Task objective:
Could you resume the article below on drafting an offensive tackle instead of a wide receiver in Round 1, picking up right after its final sentence?

Text to read:
## Start

Round 1 Draft Data: OT vs WR

We have ranted incessantly about why it is better to draft Offensive Tackle instead of Wide Receiver in Round 1. We have given many reasons. Now we have another set of DATA that supports and demonstrates why it is far better to take the Tackle.

Since starting this blog in November of 2006, one of the primary “Rules to Winning in the NFL” was NOT to draft Wide Receiver in Round 1. I contended that “they are always available.” I have butted heads on this rule with the UltimateNYG draft analyst Wonder mildly– he agrees with the Rule, but wants to spell out the difference in his Julio Jones 6’3″ 220 lb ‘monster’ exception. He agrees that Offensive Tackle is better, but he wants to make the distinction that if he can get the full package of size, speed, and skills, he will take that rare WR. Essentially, if a WR is a 6’0″ tall 200 lb prospect (like Beckham or some of the other coveted prospects this year), he has considerably less interest and would rather wait until the end of Round 1, or Round 2 & Round 3. I, on the other hand, go back to first principles:

  1. QB / Protect QB / Rush the QB
  2. Very good Wide Receivers are always available in Free Agency, Round 2 & Round 3, and via Trade

Right now, there is a debate going on between Giants fans on Twitter between T Rashawn Slater and WRs Ja’Marr Chase and WR Jaylen Waddle.

## End

Provided data:
## Start

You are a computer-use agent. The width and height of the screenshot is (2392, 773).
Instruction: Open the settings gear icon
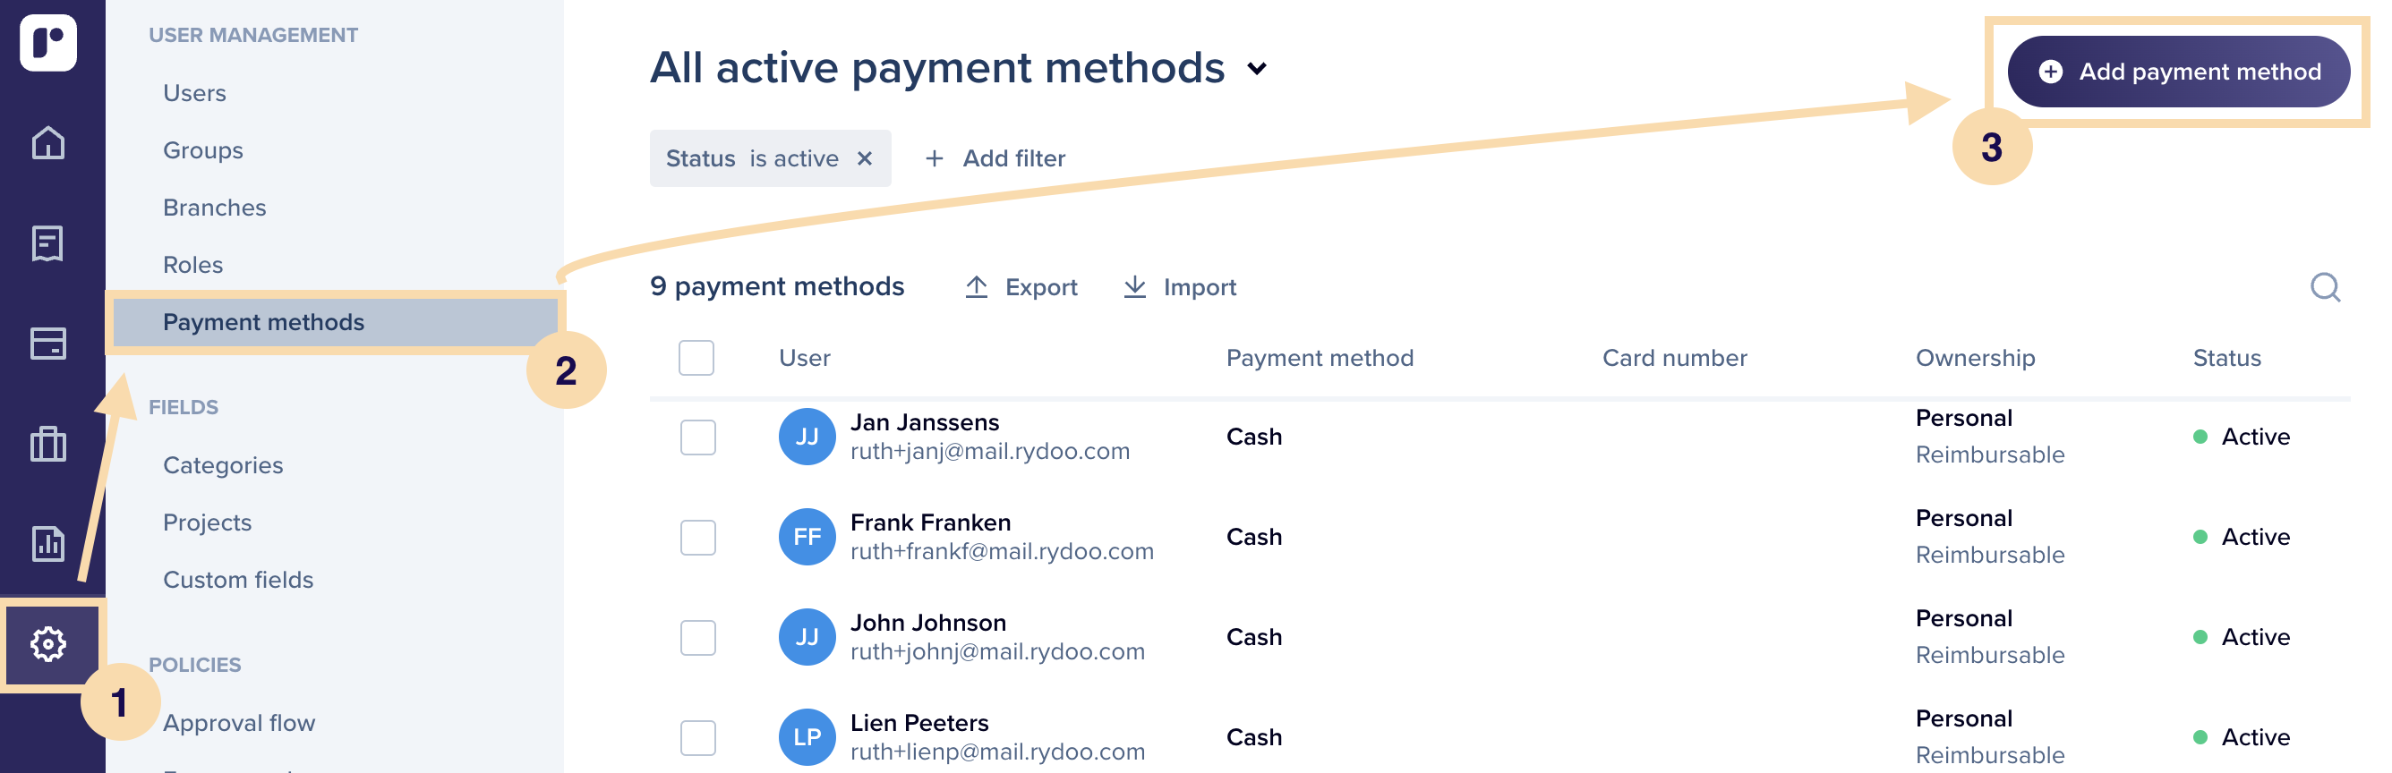[48, 644]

## End

In response:
The problem with my proclamation is that I need the data to support the conclusion that Wide Receivers are always available. I knew this anecdotally, ie guys like…
Amari Cooper, Odell Beckham, and Brandin Cooks get traded
AJ Brown, Terry McLaurin, DK Metcalf, Tee Higgins and Chase Claypool are available in Round 2+3
AND GUYS LIKE KENNY GOLLADAY ARE ALWAYS AVAILABLE IN FREE AGENCY.

We went back to the 2011+ Draft when the new Collective Bargaining Agreement was done, which gave NFL GMs the 5th year option on their Round 1 draft picks. This is an objective measure stretching from 2011-2017 for how these picks perform. Additionally, we looked to see whether they were still with the team that drafted them.

210402 Tackle vs WR in Round 1_PICTURE

The data supports the contention that all else equal, you build your franchise around these players. That is pretty stark that 43% of draft picks in Round 1 taken at Tackle are still with their original team. And the Wide Receivers are nearly ALL GONE. Let’s list them for emphasis.

Offensive Tackles still with the team that originally drafted them: Tyron Smith, Anthony Castonzo, Lane Johnson, Jake Matthews, Taylor Lewan, Brandon Scherff, Andrus Peat, DJ Humphries, Ronnie Stanley, Taylor Decker, Garett Bolles, and Ryan Ramczyk.

The threadbare Wide Receiver survivors? Julio Jones, Mike Evans, Devante Parker and Mike Williams.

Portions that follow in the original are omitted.